INSOLVENCY AND TRUSTEE SERVICE AUSTRALIA

Respondent

REASONS FOR JUDGMENT
(ex tempore)

  1. Frederick James Matheson was bankrupted on his own petition on


    20 May 2002.

  2. By his application filed on 16 September, 2004 the bankrupt applies for orders that his declaration to present a debtor's petition presented on


    13 May 2002 be set aside, that his debtor's petition presented on


    20 May 2002 be set aside, and his bankruptcy be annulled.  The respondent to this application, the Insolvency and Trustee Service Australia, resists the application. 

  3. As Mr Henry, for the respondent, points out, there is no provision in the Bankruptcy Act1966 (“the Act”) for the making of orders such as those sought in paragraphs 1 and 2 of the application – that is, to set aside his declaration to present a debtor's petition, or to set aside his debtor's petition. 

  4. It seems to me that the application is, in truth, an application to annul the bankruptcy.

  5. Applications to annul bankruptcy can be pursued pursuant to s.153B of the Act. There is no suggestion here that s.153A applies – that is, annulment consequent upon the payment of debts. It is fairly and squarely an application under section 153B(i) for an order that the Court annul the bankruptcy on the basis that it is satisfied that the debtor's petition ought not to have been presented, or ought not to have been accepted by the Official Receiver.
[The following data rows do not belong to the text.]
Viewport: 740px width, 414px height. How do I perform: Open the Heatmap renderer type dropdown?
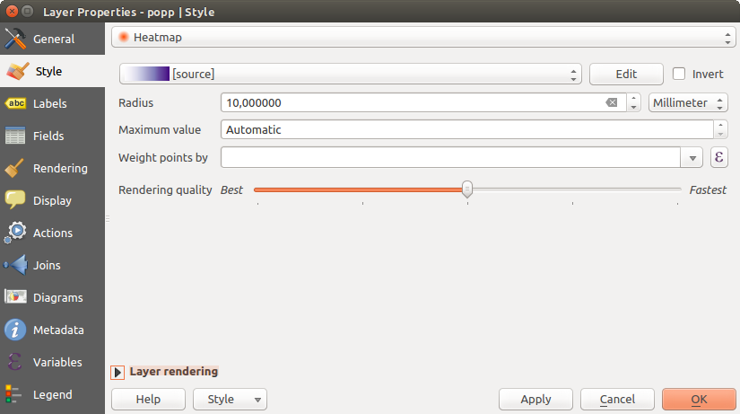422,38
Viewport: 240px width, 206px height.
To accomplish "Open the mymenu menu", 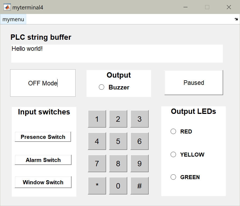I will click(x=13, y=19).
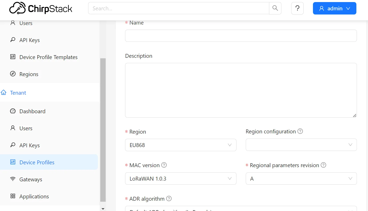Select Device Profile Templates menu item
Screen dimensions: 368x211
tap(48, 57)
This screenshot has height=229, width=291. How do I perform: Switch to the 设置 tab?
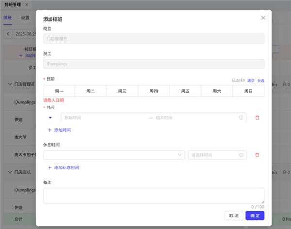click(x=25, y=18)
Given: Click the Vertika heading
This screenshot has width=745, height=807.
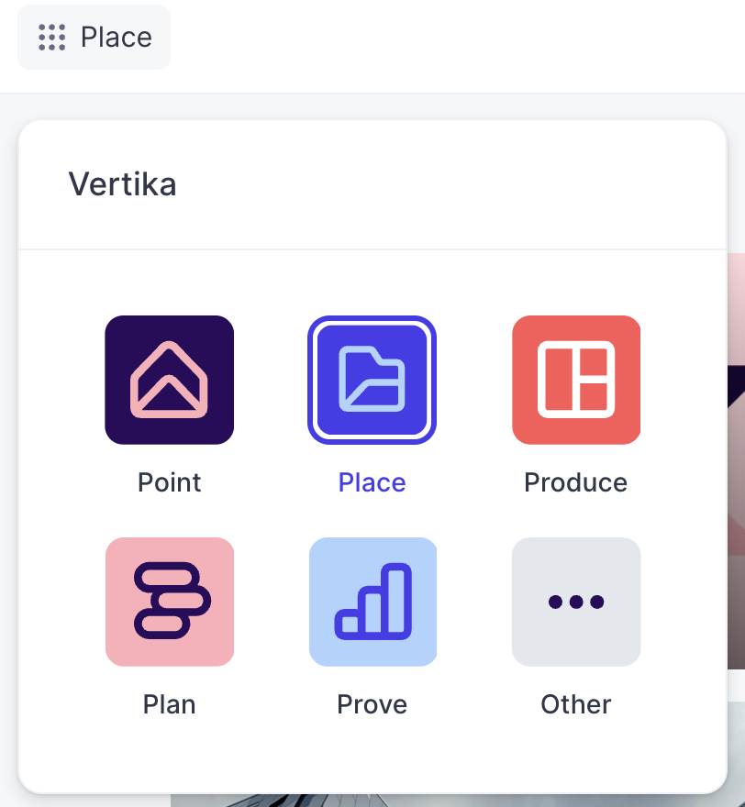Looking at the screenshot, I should [122, 184].
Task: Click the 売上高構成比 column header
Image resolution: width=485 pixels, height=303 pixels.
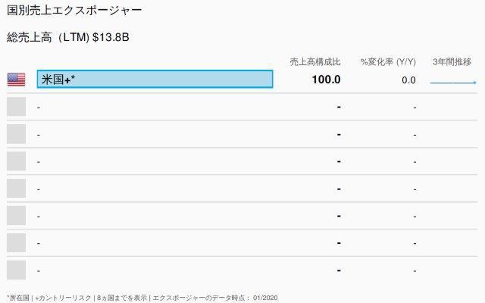Action: pos(315,62)
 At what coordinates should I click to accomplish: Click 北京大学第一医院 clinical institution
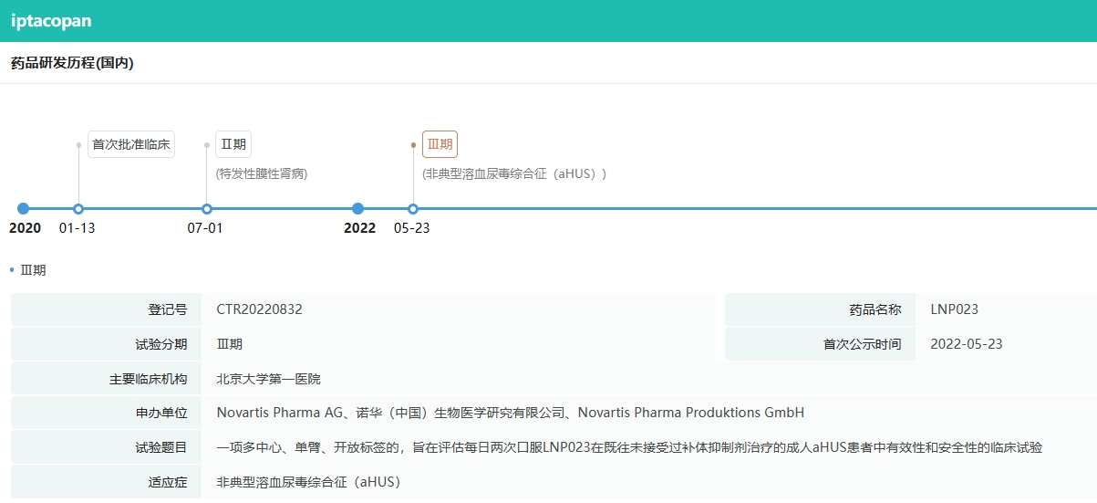click(268, 379)
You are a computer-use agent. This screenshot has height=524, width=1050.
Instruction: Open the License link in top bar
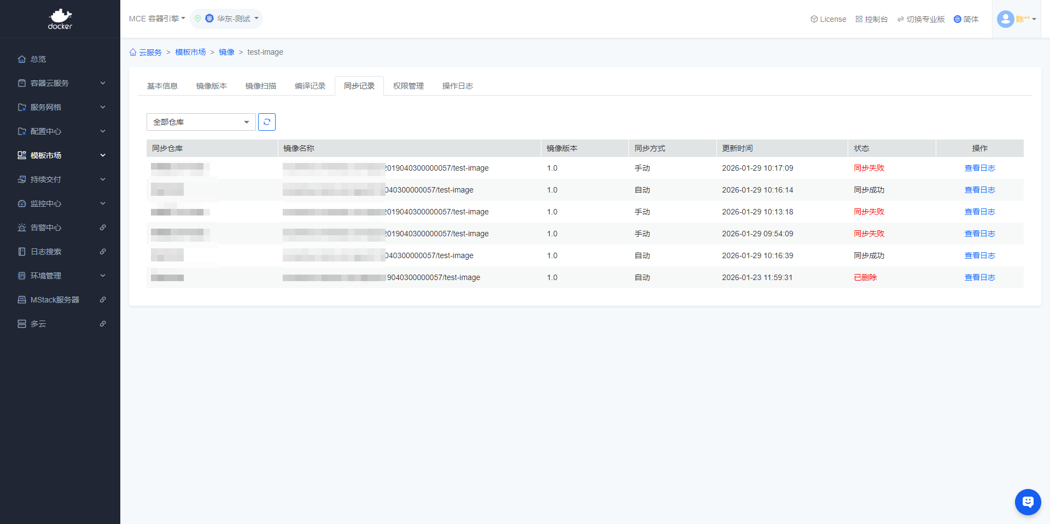(828, 19)
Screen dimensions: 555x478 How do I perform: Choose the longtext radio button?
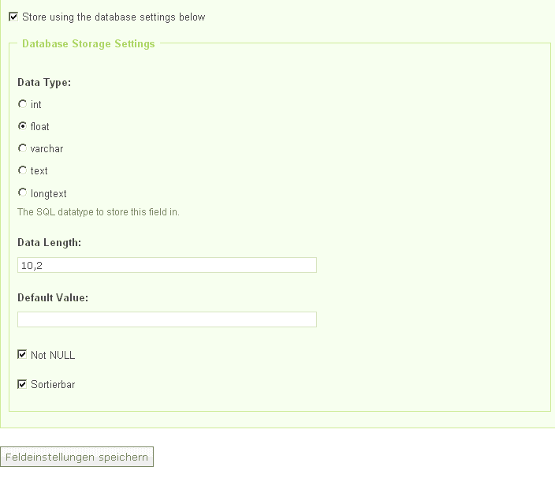pos(22,192)
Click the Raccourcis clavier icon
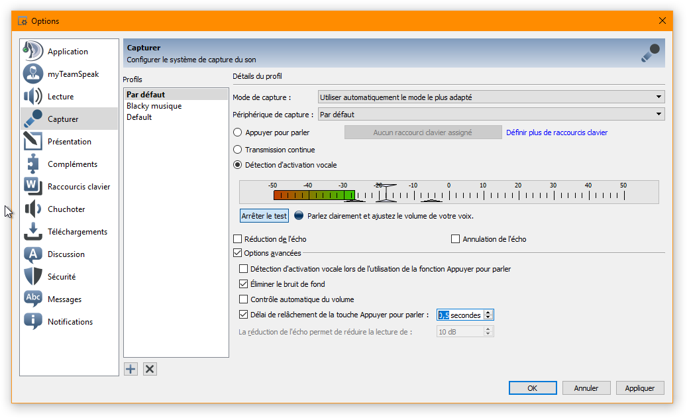Screen dimensions: 687x418 pos(33,187)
The bankrupt’s case tends to towards the latter rather than the former – namely, that the Official Receiver ought not to have accepted his petition.

  6. The basis of the bankrupt’s case is difficult to grasp, but in his affidavit filed on 16 September, 2004 he complains that prior to filing his notice of intention to present a debtor's petition, the respondent – and presumably he means somebody in the respondent's office – handed him a booklet entitled "Prescribed Information Regulation 4.11 November 2001".  The applicant exhibits the booklet to his affidavit filed on 25 October, 2004 that he says he was given by the respondent.  It is a booklet comprising nine pages, which makes reference to regulation 4.11 of the Bankruptcy Regulations.

  7. He complains that when his notice of intention to present his debtor's petition was given to the respondent, he gave no acknowledgment of having received the prescribed information, as he is required to do by section 54A of the Act. The respondent points out that whether or not such a declaration was given is really beside the point in the present application because, by the terms of section 54D(2):

    Failure by the Official Receiver to give a debtor information prescribed by the regulations does not affect the validity of the Official Receiver's acceptance under section 54C of a declaration presented under section 54A.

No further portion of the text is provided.